- _Stated problem_
Make a numbered list from the entries, starting at the line containing "This screenshot has width=420, height=380." and running through the end of the entries, and leave out any blank lines.

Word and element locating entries
# # # # #

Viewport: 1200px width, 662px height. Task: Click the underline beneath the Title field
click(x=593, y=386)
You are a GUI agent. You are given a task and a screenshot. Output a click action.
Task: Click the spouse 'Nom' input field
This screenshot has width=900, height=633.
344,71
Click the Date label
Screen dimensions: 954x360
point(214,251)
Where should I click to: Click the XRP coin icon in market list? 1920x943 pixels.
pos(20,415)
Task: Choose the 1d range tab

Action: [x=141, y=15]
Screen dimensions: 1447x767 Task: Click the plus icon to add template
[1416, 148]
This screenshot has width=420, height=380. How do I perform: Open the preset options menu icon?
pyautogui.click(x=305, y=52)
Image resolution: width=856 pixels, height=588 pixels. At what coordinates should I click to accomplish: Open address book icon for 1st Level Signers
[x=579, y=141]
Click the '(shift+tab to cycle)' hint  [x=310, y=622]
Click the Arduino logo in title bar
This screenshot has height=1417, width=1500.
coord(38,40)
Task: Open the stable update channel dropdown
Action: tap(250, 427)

# # # # #

- _Completed task_
1. This screenshot has width=420, height=380. How do I perform: Open the preset options menu icon?
2. pyautogui.click(x=305, y=52)
3. Image resolution: width=856 pixels, height=588 pixels. At what coordinates should I click to accomplish: Open address book icon for 1st Level Signers
4. [x=579, y=141]
5. Click the '(shift+tab to cycle)' hint  [x=310, y=622]
6. Click the Arduino logo in title bar
7. This screenshot has height=1417, width=1500.
8. coord(38,40)
9. Task: Open the stable update channel dropdown
10. Action: tap(250, 427)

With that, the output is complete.